Ces gens là
L'incroyable torture des jobs d'été.
Ca revient tout les ans, à la même
époque, je me réveille en janvier, je me rappelle vaguement que
c'est à ce moment là qu'il faut postuler pour les banques, et puis
je me dis que je serai pas prise parce que je suis en lettres alors
j'essaie même pas, et je me rendors pour 3 mois de plus en me jurant
sur tout ce que j'ai de plus précieux que cette année je ne
travaillerai pas dans un centre de loisirs, oh non monsieur, pas 10
heures de travail par jour pendant six semaines à faire ce que je
sais le moins bien faire au monde c'est à dire faire semblant de
m'adapter aux caractères divers et variés des autres. Parce que
c'est pas du tout les enfants le problème, au contraire, les enfants
sont une joie, un plaisir, et une vraie source de sérénité et
d'amusement. Ni les adultes en fait, si je haïssais tout le monde,
j'aurais déjà prétendu au suicide au cours des vacances scolaires
de ces quatre dernières années. Non, non, c'est tout ces mots
« cohésion d'équipe », « projet pédagogique »

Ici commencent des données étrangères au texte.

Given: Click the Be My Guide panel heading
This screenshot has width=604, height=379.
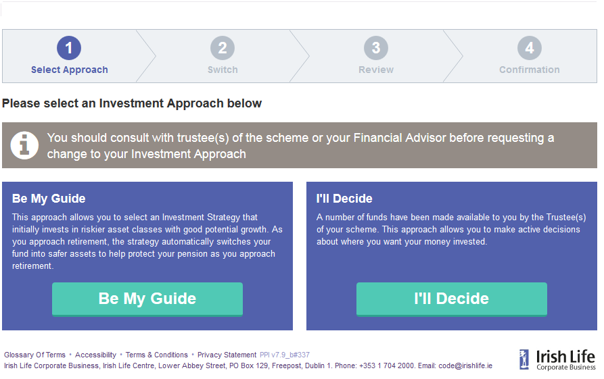Looking at the screenshot, I should pyautogui.click(x=49, y=199).
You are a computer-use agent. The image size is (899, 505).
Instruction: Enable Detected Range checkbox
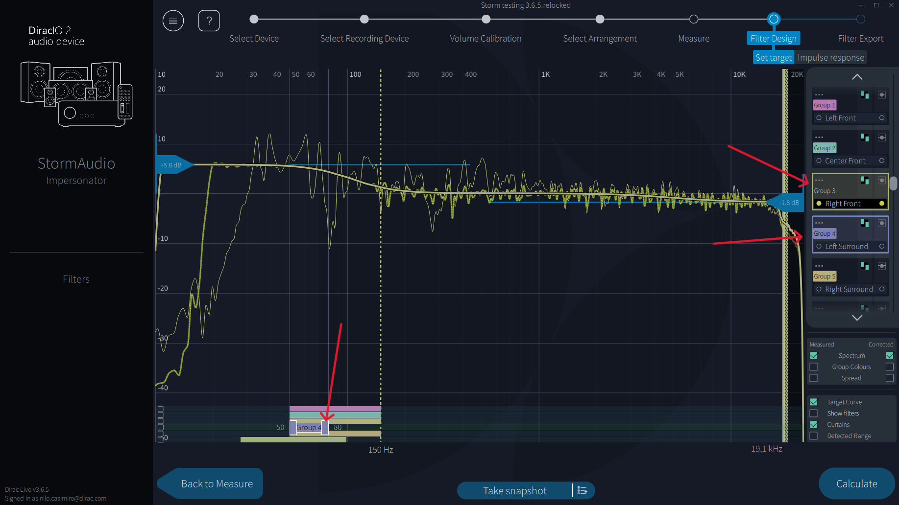point(814,436)
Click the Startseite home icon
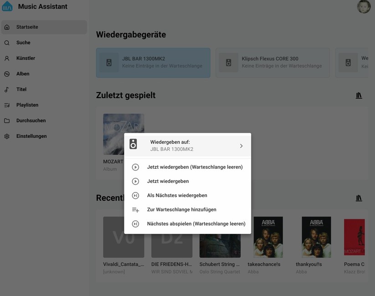 coord(7,26)
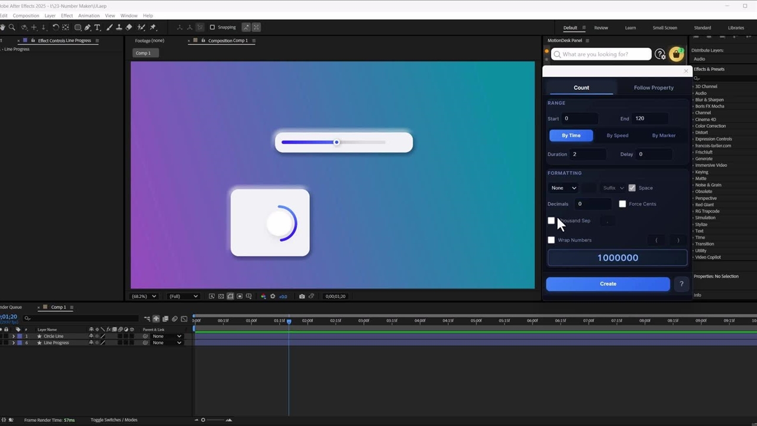Open the viewer magnification dropdown (68.2%)
Screen dimensions: 757x426
[x=144, y=296]
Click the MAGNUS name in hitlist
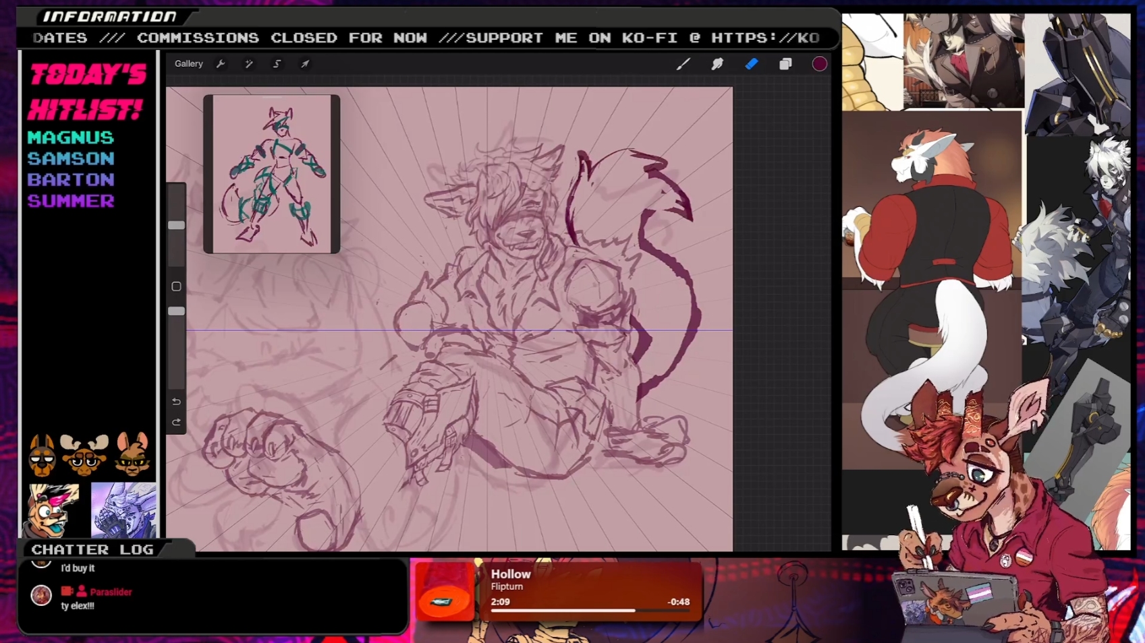This screenshot has width=1145, height=643. (71, 137)
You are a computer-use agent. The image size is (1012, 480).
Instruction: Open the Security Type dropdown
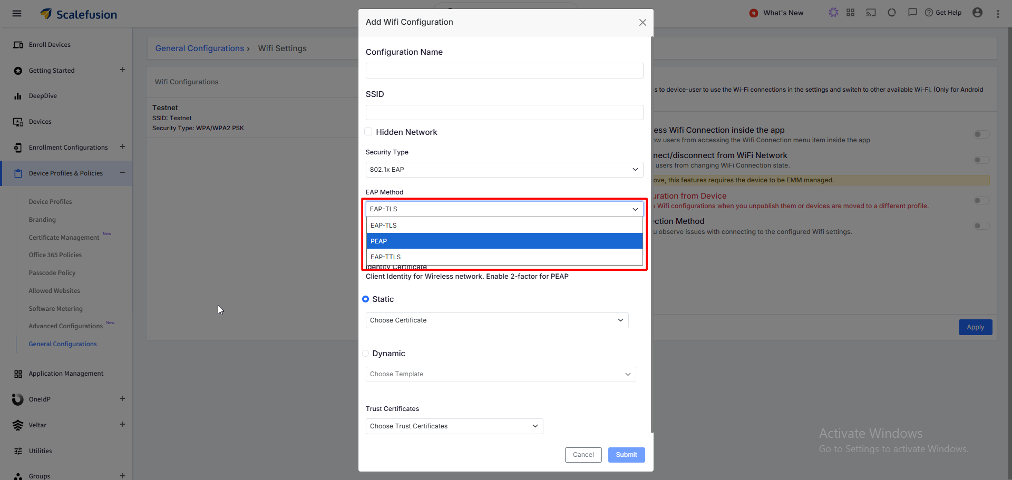pyautogui.click(x=504, y=170)
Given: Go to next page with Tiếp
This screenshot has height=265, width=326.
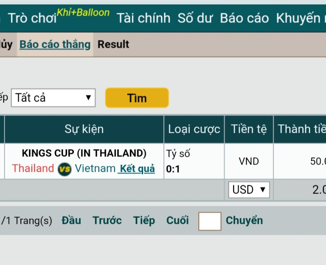Looking at the screenshot, I should tap(144, 221).
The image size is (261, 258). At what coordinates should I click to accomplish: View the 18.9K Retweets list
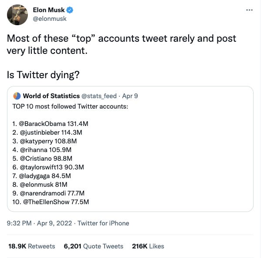32,246
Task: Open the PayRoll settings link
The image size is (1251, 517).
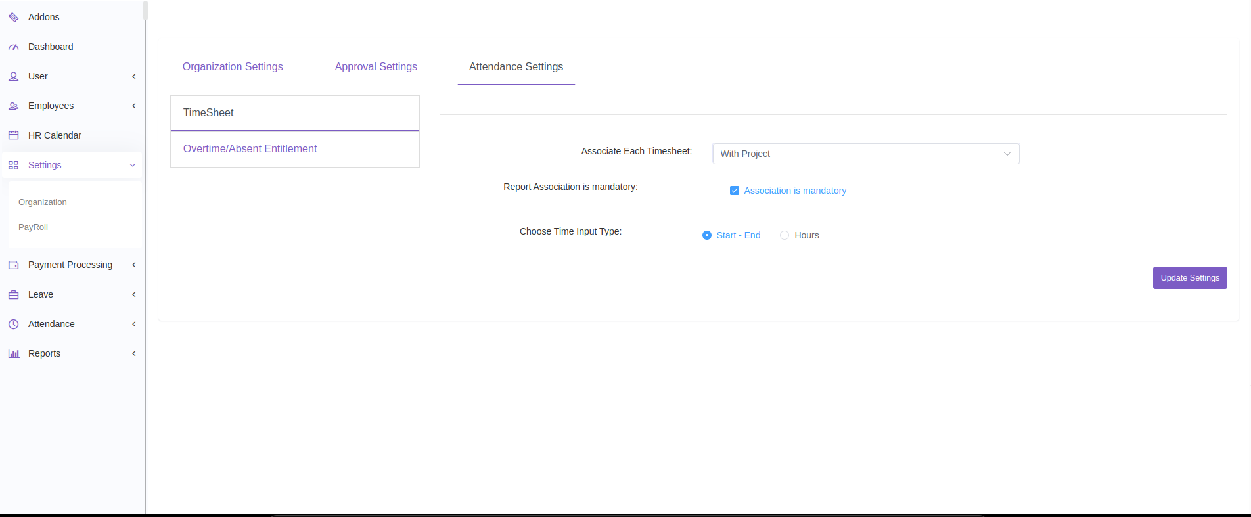Action: [x=34, y=227]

« accompagnement dans le jeu » qui me donnent envie de
prendre mes jambes à mon cou et de supplier Ronald Mc Donald de
m'engager, c'est moi qui le paierai. Pour être honnête, si, c'est
un peu les adultes, on ne va pas se leurrer, je ne suis pas dans mon
élément lorsque je suis avec plus de quatre personnes, de surcroit
si je ne les ai pas choisies.
Alors NON, cet été ce ne sera pas
pour moi. Sûr. Certain.
Et me voilà, le 25 avril, par une chaleur impossible, dans un trou à une heure de trajet de chez moi, à attendre furtivement derrière un buisson que l'heure du rendez-vous soit arrivé (si j'arrive en avance, on se dira « ah non, elle est à la merci des bus, elle nous embêtera toujours avec ses contraintes horaires »), j'essaie encore de me persuader que je vais passer un super été si je suis prise ici, j'essaie encore de me dire qu'au fond, ça a toujours fini par bien se passer, j'essaie encore, en passant devant la cour où tous les enfants s'agitent, de me promettre que non, ce n'est pas un mauvais signe que je sois entrain de prier pour que l'entretien ne m'oblige pas à interagir avec eux, là, tout de suite maintenant, j'essaie de visualiser mon compte en banque, de penser à comme je serais bien, avec des économies, un compte épargne dans lequel je puiserai un jour pour m'acheter une voiture. Plus tard je dirai à mes enfants « ma première voiture, je l'ai achetée avec l'argent de mes jobs d'été ».
A la sortie du centre, la chaleur n'est
pas moins impossible, mon appartement n'est pas à moins d'une heure
d'ici et j'attends le bus une demie heure en posant à mon esprit une
question inédite « est-ce que ça serait capricieux de dire
non ? ». Toutes les réminiscences de séries américaines, de
« yellow pad » aux colonnes pour et contre me servent à
structurer ce dilemme. Est-ce que j'ai besoin d'argent ? Oui, un peu
moins désespérément que les autres années mais quand même.
Est-ce que je pleurniche depuis fin mars pour avoir un job ? Oh que
oui. Est-ce qu'il m'est déjà arriver de me dire « j'accepterais
n'importe quoi, c'est que quelques semaines, le plus important, c'est
de se faire du fric » ? Je suis de moins en moins sûre de
m'être un jour dit ça. Est-ce que je vais supporter de travailler
tous les jours de 7h à 19h, à des tarifs à des années lumières
du SMIC, à être à la merci d'un bus de campagne qui m'assurera
d'être toujours en avance puisqu'il est exclu d'être en retard,
est-ce que je vais aimer présenter les activités de la journée en
étant déguisée en clown tous les jours quand j'ai été habituée
à faire ça «à la cool » en parlant, tout simplement, même
dans les structurer les plus exigeantes ?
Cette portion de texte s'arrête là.